J.C. Demariaux s’y est rendu alors qu’on y détenait les vedettes du bagne parmi lesquelles les prisonniers politiques importants. Voici la description qu’il en donne.
” Je ne connais pas d’endroit plus ravissant. On dirait une corbeille de verdure découpée dans un jardin anglais, et déposée sur la mer…
C’est un véritable paysage d’églogue qui s’offre à mes yeux (alors que le bateau se rapproche). Une végétation tropicale enchevêtrée monte à l’assaut d’une colline rocheuse : cocotiers pluvieux, palmiers vernissés, bananiers à chevelure blonde, frangipaniers de neige, flamboyants pourpre, manguiers, muscadiers, calebassiers.
Et, dominant le tout, les longues tiges annelées, surmontées d’un plumeau, des aréquiers.
Dans les clairières le sol est chaotique. Des crevasses, qui ont dû être des solfatares, serpentent çà et là. Hon Cau fut plusieurs fois secouée par des tremblements de terre.
Tout à fait au sommet un monument patiné et moussu élève vers le ciel une croix de pierre. C’est le tombeau de Mme Vo Thi Thiêt…
Nous débarquons sur la plage lumineuse.
De riantes cases en bambous et en torchis se dressent au milieu de plantations impeccables : maïs, canneliers, légumes de toutes sortes qui ravitaillent le bagne.
En plus des prisonniers notoires à surveiller, on enferme dans l’île des aréquiers les vieillards qui ont besoin de repos. Ils mènent là une existence paisible à pêcher, jardiner, élever des poulets et des pigeons verts.
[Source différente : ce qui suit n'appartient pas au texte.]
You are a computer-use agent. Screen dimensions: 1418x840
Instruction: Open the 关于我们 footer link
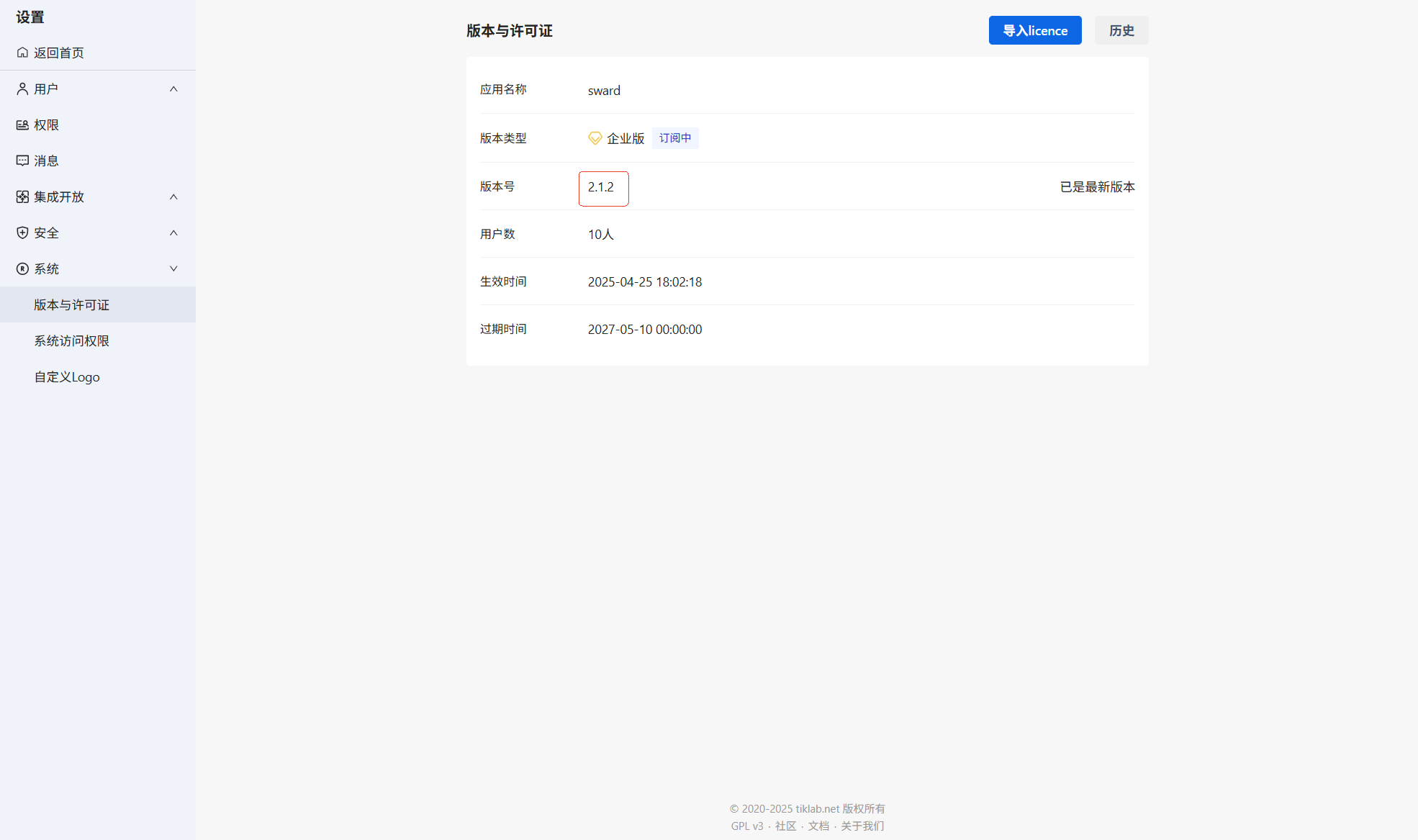[x=862, y=826]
Certains sont ici depuis vingt ans. ”
Il est probable que les communistes ont dû maudire les VNQDD après la tentative d’évasion de ces derniers, tentative qui eut pour conséquence que les ” politiques ” furent tous ramenés dans le Bagne II, lieu de séjour beaucoup moins agréable que Hon Cau, l’île enchanteresse.